OK, I am still wading through that doctoral thesis. This is what I've concluded about the basil & tomato thing -

Cunningham swears by basil & tomato, yet the gentleman who experimented with it found that the tomatoes overshadowed the basil as the plants got larger, resulting in a greatly decreased basil harvest. There are some obvious differences though -

The experimenter laid out his plants in standard rows, one row of tomatoes, one of basil, etc. Cunningham uses a different layout. Also, Cunningham seems to buy most of her plants rather than start them herself from seed. The experimenter used all one variety of tomato started at the University greenhouses - same for basil. I suspect that the difference lies most especially in the particular varieties of basil and tomatoes chosen. A smaller tomato plant combined with a larger basil (some of them grow to 3' +) might very well be beneficial to both. When you choose an "average" basil that grows 12-15" tall and combine that with a larger tomato plant, you might very well get the kind of overshadowing that would lead to a greatly reduced basil harvest.

I think that one of the biggest problems that we are seeing is that gardening is an area that is really an art rather than a science. It is virtually impossible to duplicate the parameters of the "experiment" even from one day to the next, to say nothing of year to year or place to place. Add in hundreds of thousands of potential plant combinations and it is simply impossible to get reproducible results.

RE watering: Everything that I have read in recent years says that you should water in the morning, and yet my grandfather, who raised a couple of acres of veggies every year of his life with great success, habitually watered in the evening.

One of the arguments that I see against sprinkling is that the leaves can become sun burned if you water during the heat of the day. Others recommend blasting your plants with a stream of water to knock certain bugs off them. If you travel out to the Southwest, the commercial truck farm operation run by the Navajo Nation uses an overhead sprinkler system. (At least it did the last time I saw it a few years back.)

I "garden" a half-acre plot that lies at the high end of our property. There is no water up there, so it has to come up by hose (I'm not carrying it!) - and that greatly decreases the available water pressure at the house.

We did look at a drip irrigation system. I think that if I did not have the time to stand there with the hose or move it around the field and so on, I might invest in one, though I am also fairly certain that I would put it on a timer to water during hours that we were all asleep so as not to interfere with other usage of the water.

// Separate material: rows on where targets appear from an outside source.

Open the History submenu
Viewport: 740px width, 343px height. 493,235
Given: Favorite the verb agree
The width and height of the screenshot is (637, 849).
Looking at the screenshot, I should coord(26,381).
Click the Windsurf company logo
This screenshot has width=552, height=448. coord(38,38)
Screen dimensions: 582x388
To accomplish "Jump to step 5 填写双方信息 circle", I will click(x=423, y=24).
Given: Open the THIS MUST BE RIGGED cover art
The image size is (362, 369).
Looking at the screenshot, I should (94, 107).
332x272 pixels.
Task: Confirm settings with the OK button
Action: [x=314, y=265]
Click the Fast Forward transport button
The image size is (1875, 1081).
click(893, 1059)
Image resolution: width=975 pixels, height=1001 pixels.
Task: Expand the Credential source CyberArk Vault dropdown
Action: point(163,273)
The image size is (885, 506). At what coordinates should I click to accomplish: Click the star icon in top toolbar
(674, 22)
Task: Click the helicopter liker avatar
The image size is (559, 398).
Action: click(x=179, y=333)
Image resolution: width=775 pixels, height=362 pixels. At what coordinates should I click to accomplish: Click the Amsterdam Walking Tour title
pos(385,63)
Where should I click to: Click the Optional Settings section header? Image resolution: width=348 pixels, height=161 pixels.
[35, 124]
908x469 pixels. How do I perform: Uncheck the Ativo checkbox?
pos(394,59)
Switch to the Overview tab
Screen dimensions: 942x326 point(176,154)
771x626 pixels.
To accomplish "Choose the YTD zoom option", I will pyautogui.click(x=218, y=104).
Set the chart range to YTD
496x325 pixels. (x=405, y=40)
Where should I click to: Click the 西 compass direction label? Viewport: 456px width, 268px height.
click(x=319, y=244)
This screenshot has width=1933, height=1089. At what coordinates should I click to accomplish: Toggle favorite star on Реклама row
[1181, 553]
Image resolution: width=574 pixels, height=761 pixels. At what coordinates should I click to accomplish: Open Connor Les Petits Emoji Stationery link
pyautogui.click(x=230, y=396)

Mint doesn't bother me either - in the herb garden where it belongs. I have a collection of mints there. I really don't want to have to argue with the stuff to plant the peas though. One of the things that I found the most frustrating about Cunningham's book is that everything is so mixed up. It might make it so that harmful bugs can't find what they are looking for, but it would also take me forever to plant and there would be no guarantee that I could find what I was looking for come harvest season.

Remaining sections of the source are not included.